The use of generics is generally understood as a cost-saving practice, and insurers generally aim for high generic substitution rates as a cost-containment measure. But not all generics necessarily represent the lowest-cost option, researchers found.

Pharmacy benefit managers (PBMs), they said, have an incentive to place higher priced generic drugs on the formulary, because these drugs allow PBMs to profit by creating a large difference between the price negotiated with pharmacies and the price paid by insurers – a practice known as spread pricing.

Most states have generic substitution laws, and they incentivize the substitution of a branded product with its generic. But when there are multiple generics available for the same drug, these laws don't necessarily promote the use of the less expensive generic. And the highest-cost generic may have a different strength, dosage form or active ingredient than a lower-cost generic option. 

Substitutions between products of different active ingredients, different strengths or different dosage forms may not be performed by a pharmacy without a new prescription from a healthcare practitioner.

Although generics typically account for a low percentage of prescription drug spending, substitution of high-cost generics by lower-cost options could well represent an easy-to-implement savings opportunity, according to Johns Hopkins. This is especially important for state payers, who face limited budgets and have ever-increasing costs from branded products and new technologies.

WHAT'S THE IMPACT?

The study focused primarily on Colorado, which has been attempting to lower drug spending for several years. Researchers examined the price differentials and savings potential between high-cost generics and therapeutic alternatives of the same clinical value and lower cost among the top 1,000 generics in Colorado's all-payer claims database (CO-APCD). The CO-APCD gathers health insurance claims information for commercial health insurance plans, Medicare and Medicaid, and represents the majority of covered lives in the state.

Among those top 1,000 generics, there were 45 high-cost generics that had lower-cost generic therapeutic alternatives. Overall, high-cost generics were 15.6 times more expensive than their therapeutic alternatives. Colorado payers and patients spent a total of $7.5 million on these generics in 2019. If the lower-cost alternatives had been used instead, total spending would have been reduced by 88.3%, resulting in about $6.6 million savings.

About 62% of substitutions involved different dosage forms or different strengths of the same drug. Such substitutions provided, on average, discounts of 94.9% and 77.1% from the high-cost generics' price, respectively.

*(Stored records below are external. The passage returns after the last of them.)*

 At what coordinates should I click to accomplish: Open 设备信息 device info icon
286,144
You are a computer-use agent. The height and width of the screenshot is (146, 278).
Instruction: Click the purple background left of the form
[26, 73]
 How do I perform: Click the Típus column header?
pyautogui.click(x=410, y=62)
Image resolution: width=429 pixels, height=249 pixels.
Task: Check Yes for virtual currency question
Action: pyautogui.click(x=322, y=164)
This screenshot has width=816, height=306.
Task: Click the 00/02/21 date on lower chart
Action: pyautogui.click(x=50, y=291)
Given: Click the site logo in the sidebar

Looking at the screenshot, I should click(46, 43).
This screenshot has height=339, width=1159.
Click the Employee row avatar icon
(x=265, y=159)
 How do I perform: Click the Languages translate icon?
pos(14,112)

These substitutions can't be implemented by the pharmacy without a medical prescription, meaning they require a change in the plan's formulary to prioritize lower-cost but similarly effective therapeutic alternatives.

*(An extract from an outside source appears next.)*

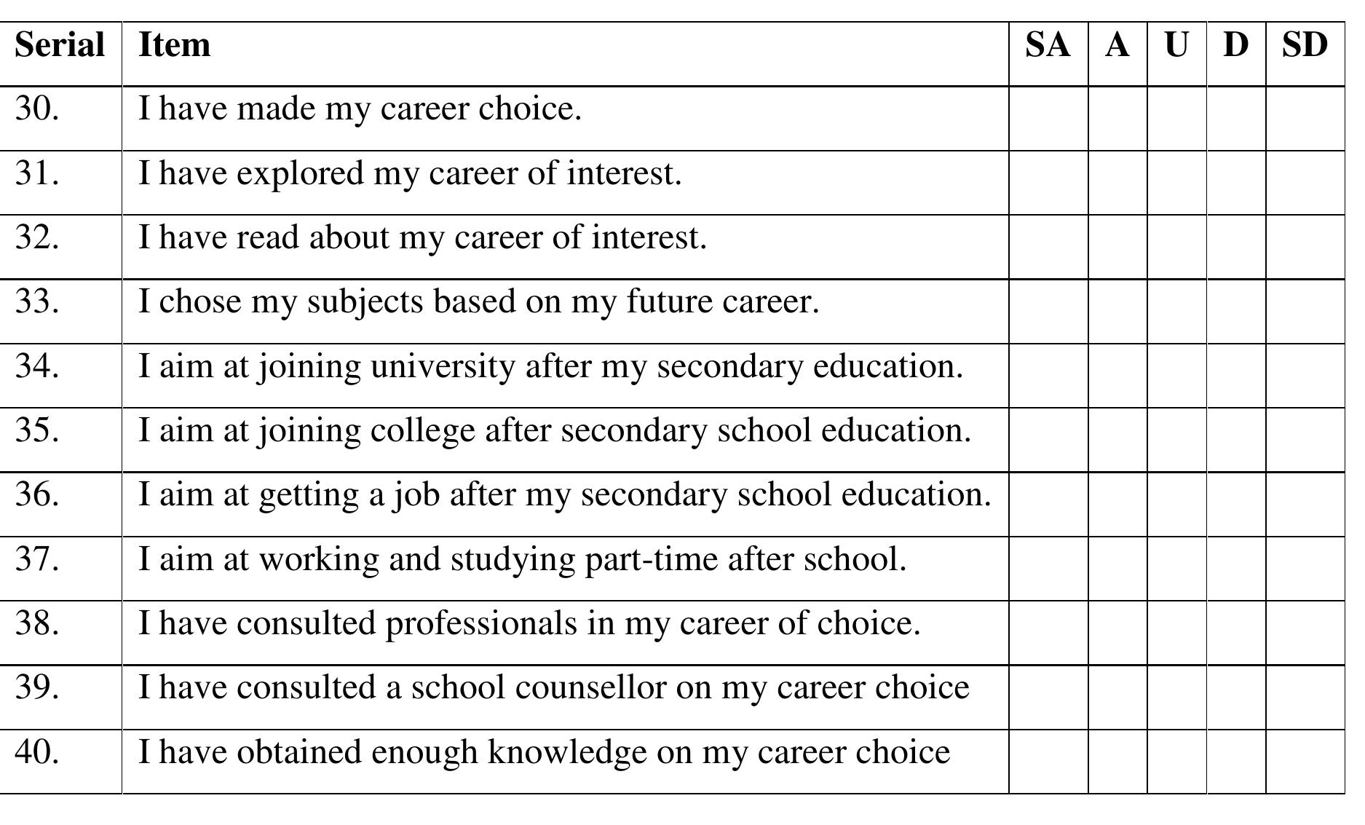
Task: Tick the U box for item 37
Action: coord(1176,568)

Multisource products can be substituted by the pharmacy without the need for a new prescription, and so they exert direct price competition on each other, researchers said. But drugs with a different strength, dosage form or active ingredient may not be substituted without a new prescription, and don't impose direct price competition on one another. Generic manufacturers may choose to produce different forms of a drug to prevent substitution at the pharmacy, the study showed.

Importantly, Johns Hopkins found that high generic drug utilization is not a guarantee of lower spending. Plans typically aim for high generic dispensing rates as a measure of cost containment, but some generics are linked to higher spending, and therapeutic alternatives could offer substantial savings. Substitution of high-cost generics may provide a simple pathway to offer the same therapeutic benefit at a lower cost to patients and insurers, with discounts reaching 80% or more.

THE LARGER TREND

The estimated savings may represent the lower end of the spectrum, because additional tools such as utilization controls restricting access to certain products could be implemented when spending on high-cost generics is identified, according to Johns Hopkins. 

Future avenues for research include examining whether the estimated savings from generic substitution would differ under different sample-selection criteria or across payer type.